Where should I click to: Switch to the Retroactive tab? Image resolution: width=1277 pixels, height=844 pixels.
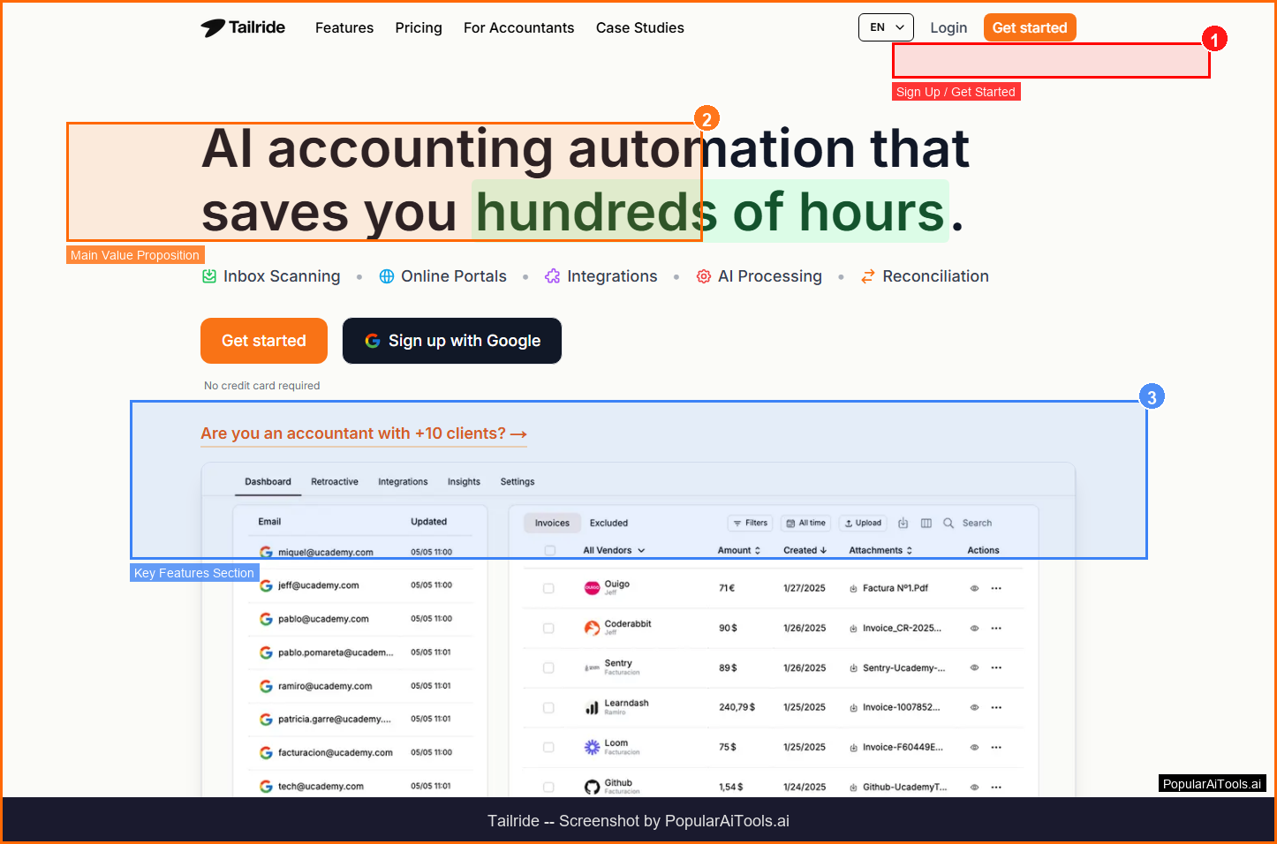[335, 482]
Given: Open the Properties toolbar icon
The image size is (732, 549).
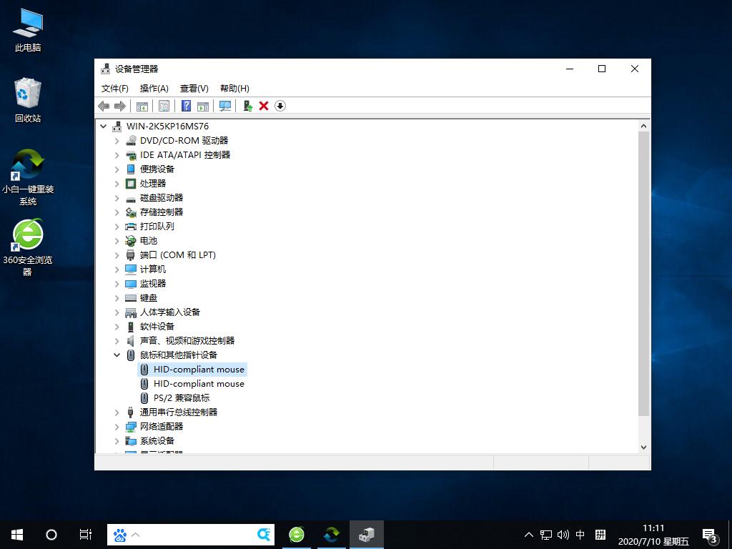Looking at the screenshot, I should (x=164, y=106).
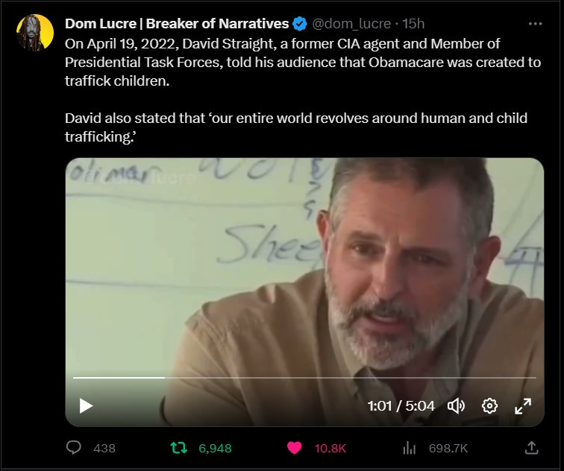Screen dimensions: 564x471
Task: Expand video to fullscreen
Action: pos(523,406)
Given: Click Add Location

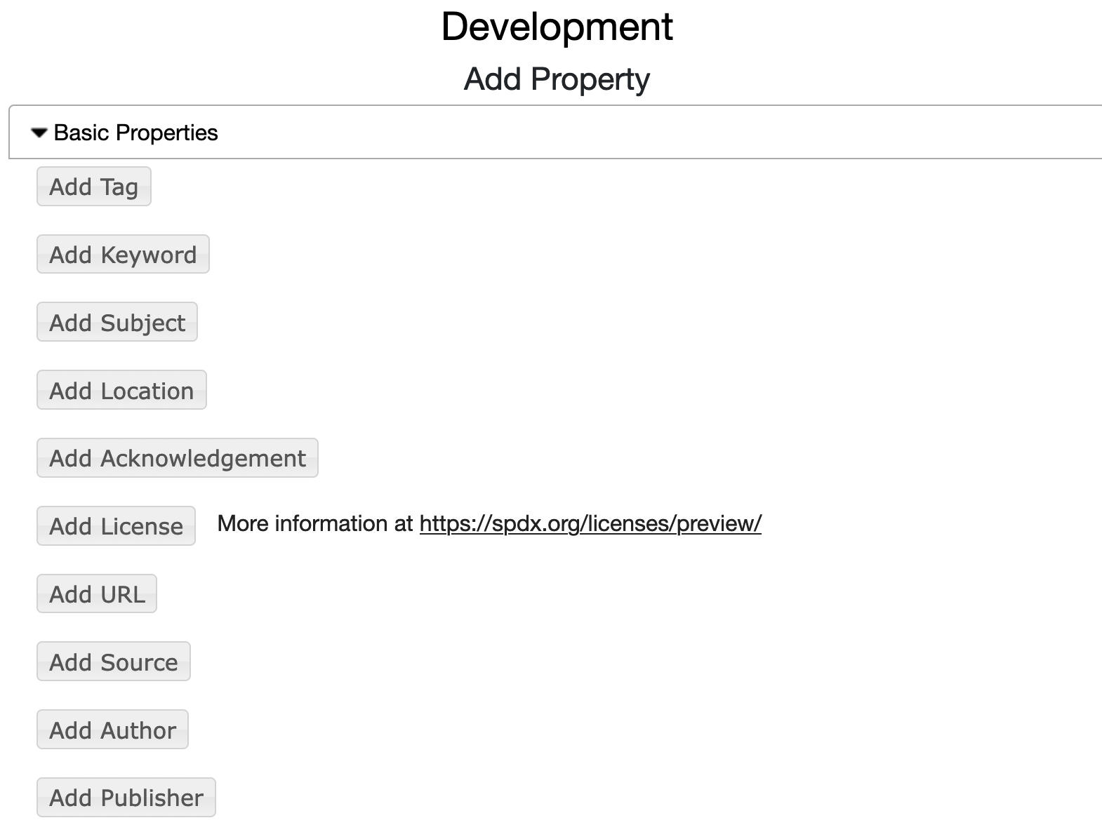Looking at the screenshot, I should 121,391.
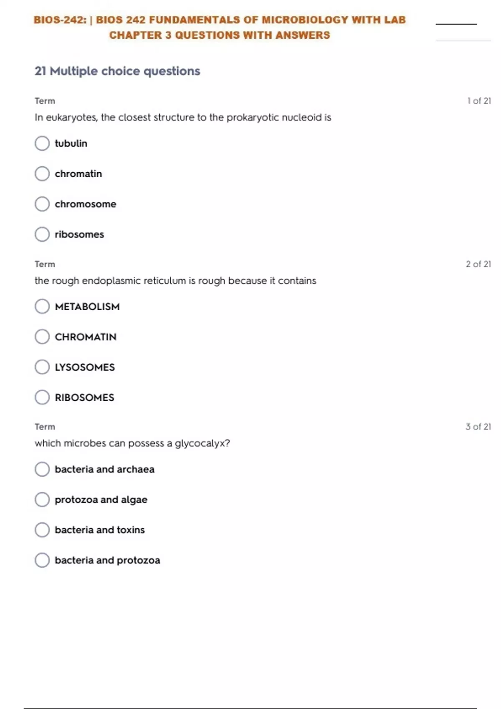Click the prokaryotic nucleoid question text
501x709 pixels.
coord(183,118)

▸ **Task brief**
Each line from the one containing "Given: Open the Properties toolbar icon" through the last line of the entries above should be duplicated exactly, both included; leave out pictures and add nothing.

▸ **Task answer**
Given: Open the Properties toolbar icon
The image size is (732, 549).
Looking at the screenshot, I should (x=164, y=106).
Screen dimensions: 564x471
Task: Expand video to fullscreen
Action: pos(523,406)
Given: Click Add Location

Looking at the screenshot, I should 121,391.
Click the prokaryotic nucleoid question text
501x709 pixels.
coord(183,118)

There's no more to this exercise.